Inês Cunha, Joana Andrade, César Matos, Sara Machado, Ana Pinto, Margarida Agudo, Rui Marques, Vera Romão, Ana Gomes
Introdução: Estima-se que a fibrilhação auricular (FA) esteja presente em 2,5% da população portuguesa com mais de 40 anos, sendo responsável por cerca de 1/4 dos acidentes vasculares cerebrais isquémicos (AVCi). É essencial para a sua prevenção saber quais doentes hipocoagular e como. Os anticoagulantes orais diretos (DOACs) são recomendados preferencialmente em detrimento dos antagonistas da vitamina K (AVKs), exceto em doentes com válvulas mecânicas e estenose mitral moderada a severa. Os AVKs reduzem o risco de AVCi em 2/3 e de mortalidade em 1/4 quando comparado com a não hipocoagulação, mas os DOACs reduzem a ocorrência de AVC em 19% em comparação com os AVKs, com a vantagem de não necessitarem de monitorização do INR.
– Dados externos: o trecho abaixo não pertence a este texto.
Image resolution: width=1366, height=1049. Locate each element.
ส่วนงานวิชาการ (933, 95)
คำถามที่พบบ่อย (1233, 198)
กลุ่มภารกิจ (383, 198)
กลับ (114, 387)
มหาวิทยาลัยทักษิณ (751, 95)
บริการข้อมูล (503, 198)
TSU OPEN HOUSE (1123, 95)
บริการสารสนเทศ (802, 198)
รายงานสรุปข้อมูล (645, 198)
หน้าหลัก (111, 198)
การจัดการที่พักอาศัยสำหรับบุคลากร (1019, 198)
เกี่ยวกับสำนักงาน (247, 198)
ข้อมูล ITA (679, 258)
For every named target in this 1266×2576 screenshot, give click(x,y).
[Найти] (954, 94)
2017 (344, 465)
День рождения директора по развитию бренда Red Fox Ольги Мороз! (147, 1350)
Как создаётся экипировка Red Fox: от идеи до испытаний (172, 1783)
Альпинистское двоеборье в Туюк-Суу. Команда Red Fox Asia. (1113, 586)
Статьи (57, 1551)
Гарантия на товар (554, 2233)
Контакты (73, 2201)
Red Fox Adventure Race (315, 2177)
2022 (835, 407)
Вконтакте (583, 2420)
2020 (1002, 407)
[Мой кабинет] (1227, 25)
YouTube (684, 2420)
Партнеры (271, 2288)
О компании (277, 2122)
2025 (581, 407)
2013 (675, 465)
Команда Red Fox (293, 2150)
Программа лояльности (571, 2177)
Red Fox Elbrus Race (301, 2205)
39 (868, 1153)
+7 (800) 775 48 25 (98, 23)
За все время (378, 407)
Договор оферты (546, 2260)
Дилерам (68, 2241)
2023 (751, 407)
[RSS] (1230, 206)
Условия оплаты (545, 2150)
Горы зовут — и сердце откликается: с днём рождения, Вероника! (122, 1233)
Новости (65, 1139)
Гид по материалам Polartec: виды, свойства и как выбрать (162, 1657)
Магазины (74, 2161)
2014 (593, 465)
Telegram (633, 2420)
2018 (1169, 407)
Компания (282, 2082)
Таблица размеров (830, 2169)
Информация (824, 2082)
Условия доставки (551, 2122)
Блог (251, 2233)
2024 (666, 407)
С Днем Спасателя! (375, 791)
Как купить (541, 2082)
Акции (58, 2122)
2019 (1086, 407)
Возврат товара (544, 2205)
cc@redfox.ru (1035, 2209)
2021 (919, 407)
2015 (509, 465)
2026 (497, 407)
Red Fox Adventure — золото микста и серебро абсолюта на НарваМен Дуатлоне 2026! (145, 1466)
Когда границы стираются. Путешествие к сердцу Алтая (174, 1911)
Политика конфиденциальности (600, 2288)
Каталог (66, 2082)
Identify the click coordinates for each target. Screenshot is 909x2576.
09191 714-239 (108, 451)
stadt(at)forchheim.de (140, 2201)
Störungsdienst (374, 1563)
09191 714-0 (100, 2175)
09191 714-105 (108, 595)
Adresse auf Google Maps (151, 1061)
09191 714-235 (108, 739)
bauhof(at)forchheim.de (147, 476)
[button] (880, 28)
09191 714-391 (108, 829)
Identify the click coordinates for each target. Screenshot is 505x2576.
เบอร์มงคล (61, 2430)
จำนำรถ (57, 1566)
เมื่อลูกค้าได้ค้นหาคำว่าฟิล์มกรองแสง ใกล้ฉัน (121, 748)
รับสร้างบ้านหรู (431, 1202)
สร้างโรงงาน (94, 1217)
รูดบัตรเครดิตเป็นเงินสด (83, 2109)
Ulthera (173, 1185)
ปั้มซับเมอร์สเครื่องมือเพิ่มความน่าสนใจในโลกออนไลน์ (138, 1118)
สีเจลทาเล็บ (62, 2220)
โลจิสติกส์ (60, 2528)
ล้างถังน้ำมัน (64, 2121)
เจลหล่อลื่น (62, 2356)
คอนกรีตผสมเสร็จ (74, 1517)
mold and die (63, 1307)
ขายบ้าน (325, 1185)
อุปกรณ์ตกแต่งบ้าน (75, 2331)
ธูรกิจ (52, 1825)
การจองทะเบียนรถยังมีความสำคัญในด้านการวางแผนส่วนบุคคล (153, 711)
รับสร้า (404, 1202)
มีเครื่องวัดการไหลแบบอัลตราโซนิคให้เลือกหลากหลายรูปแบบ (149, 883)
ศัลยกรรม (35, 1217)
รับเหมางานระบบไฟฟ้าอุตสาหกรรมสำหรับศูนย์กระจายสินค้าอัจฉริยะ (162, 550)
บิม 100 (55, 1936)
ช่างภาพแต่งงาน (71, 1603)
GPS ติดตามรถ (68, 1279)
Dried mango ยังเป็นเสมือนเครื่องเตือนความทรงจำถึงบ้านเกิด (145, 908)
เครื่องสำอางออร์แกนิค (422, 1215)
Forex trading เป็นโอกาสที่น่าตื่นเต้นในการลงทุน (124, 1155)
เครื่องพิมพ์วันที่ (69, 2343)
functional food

Objetivo: Determinar a prevalência de FA e da sua hipocoagulação numa amostra de doentes admitidos com AVCi. Averiguar o tipo de anticoagulantes utilizados, a decisão quanto à sua manutenção à data de alta e o seu impacto na mortalidade aos 30 dias.
Materiais e métodos: Análise retrospetiva de todos os doentes internados por AVCi numa unidade de AVC, em 2017 (N=322), com recolha de dados através do SClínico e análise estatística com o SPSS.
Resultados: A idade média foi 74.1 anos [35-97 anos], 51.6% eram mulheres e 28.6% tinham FA. Dos doentes com FA, 75.0% não estavam hipocoagulados à data do AVC, 7.6% estavam sob AVKs (destes 85.7% sob varfarina e os restantes sob acenocumarol) e 17.4% sob DOACs (62.5% rivaroxabano, 25.0% dabigatrano, 12.5% apixabano e nenhum sob edoxabano). O INR médio dos doentes sob AVKs foi de 2.28 [1.53-2.69]. Era inferior a 2 em 28.57% dos casos, maior ou igual 2 e menor ou igual a 3 nos restantes 71.43%. Nos doentes sob varfarina a dose média semanal foi 33.96 mg [21.25-42.5 mg/semana]. Só um doente estava sob acenocumarol (22.00 mg/semana, com INR de 1.60). Dos doentes sob AVKs, à data de alta, 83.3% trocaram para um DOAC e 16.7% para outro AVK. Dos doentes sob DOACs, 53.3% mantiveram o DOAC em dose igual, 20.0% aumentaram a dose e 26.7% trocaram para outro DOAC.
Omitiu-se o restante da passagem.